Она меня видит. «Выйди!» — показываю ей рукой. И прячусь за дворовой оградой.
— Что с тобой? — Она перепугалась.
— Ты взрыв слышала?
— Угу, здоровый. Все на улицу повыскакивали, — говорит она.
— Я там был. Прямо рядом. Смотри, чего. — Показываю ей свои штаны.
— Иди маме скажи, — предлагает она.
— Ма меня убьет, если я таким заявлюсь. Сразу поймет, что я там был. Тебе придется притащить мне чистые штаны или шорты.
— Да как я их тебе вынесу?
— Мэгги, придется. И никому ничего не говори, даже если попадешься. Придумай что-нибудь, главное — не раскалывайся!
Мелкая убегает в дом. Мокрые штаны липнут к коже. И пахнут, если нагнуться. Сбрасываю ботинки, стягиваю штаны.
— Микки! — Подходит Мэгги с пакетом.
— Молодчина, — говорю я ей.
Стаскиваю штаны, трусы тоже, надеваю сухие. Мокрое засовываю в мешок, а его — в конуру Киллера. Внутри ёкает, но сейчас некогда об этом думать.
— Пэдди дома? — спрашиваю.
— Только что наверх пошел, — отвечает Мэгги.
Внутри ёкает снова. В нашу комнату теперь не сунешься.
— Ты чего натворил? — спрашивает Ма, выходя во двор.
— Ничего, — отвечаю.
Она что, знает? Смотрю на Мэгги. Та пожимает плечами.
— Ты на нее не смотри. У тебя на физиономии все написано. Во что вляпался, малый?
— Ни во что, мамочка, Богом клянусь.
Боженька, помоги мне, пожалуйста. Я что хочешь сделаю.
— Вот ведь врунишка, совсем Бога не боится. Вот уж отправлю тебя к святому отцу, без всяких шуток. — Ма хмурит брови, подходит ближе. — Что это у тебя там, на голове?
Дотрагиваюсь до головы, там что-то теплое.
— Пошли в дом, погляжу.
Ма уходит внутрь, я за ней.
— Я бежал по Брэй, мамочка, и упал, а тебе не хотел рассказывать, чтобы ты не заругалась. — Стараюсь говорить так, будто мне четыре годика. — Правда, Мэгги?
— Да, мамочка, так и было. Я сама видела, — пищит Мэгги.

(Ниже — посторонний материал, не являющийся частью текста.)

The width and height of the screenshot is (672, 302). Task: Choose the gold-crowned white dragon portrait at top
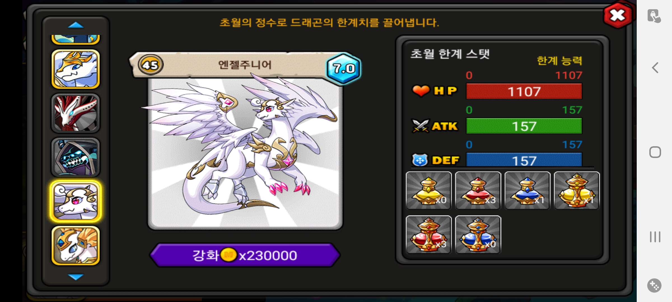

— Ты чего, и ее туда с собой потащил? Ох, малый, скручу я тебе шею. Я не разрешаю ей туда ходить. Да и тебе тоже. У тебя ж мозги набекрень. Иди сюда, дай погляжу.
Подхожу. Она ощупывает мне голову сквозь волосы.
— Айй! — взвизгиваю, больше для того, чтобы ее разжалобить.
— Ну вы поглядите. Кровь. Чтоб больше туда не совался, понял? Уже устала повторять. Пойдешь сейчас к миссис Брэннаган, пусть швы наложит.
— Мам, а может не надо?
— Нет, надо. Ступай сию же минуту, скажешь, что тебя мама послала.
— Ладно, — говорю, ковыряя носком пол. — А можно и Мэгги со мной пойдет?
— Нельзя. Давай ступай, живо. — Ма крутит обручальное кольцо. — А она прямо сейчас пойдет со мной на работу. — Ма хлопает по карману, где лежит кошелек, хватает Мэгги и уходит в гостиную. — Да, Киллера с собой брать нельзя, можешь даже и не спрашивать.
У меня внутри взрывается еще одна бомба. Разносит в клочья. В голове шуршит, как в телевизоре по ночам, когда все программы закончились.
— Кстати, где собака-то? — спрашивает Ма.
Язык не слушается. Рука поднимается сама собой. Я ее не просил. Указывает на конуру.
— Иди через заднюю калитку, так быстрее.
Ма выходит, Мэгги за ней.
Я выхожу во двор, поднимаю крышку конуры, заползаю внутрь, а крышку закрываю. К миссис Брэннанган я потом схожу.
На лоскутке ковра, где Киллер спал, остался его запах. Обхватываю руками старое одеяло, которым накрывал его, когда его только принесли, сосу твердый краешек.
Стоит закрыть глаза — и я вижу зомби на Ничейной Земле, они все в крови. Ничейная Земля. Где живут мертвецы. И они придут за мной. Темно, но я не закрываю глаз.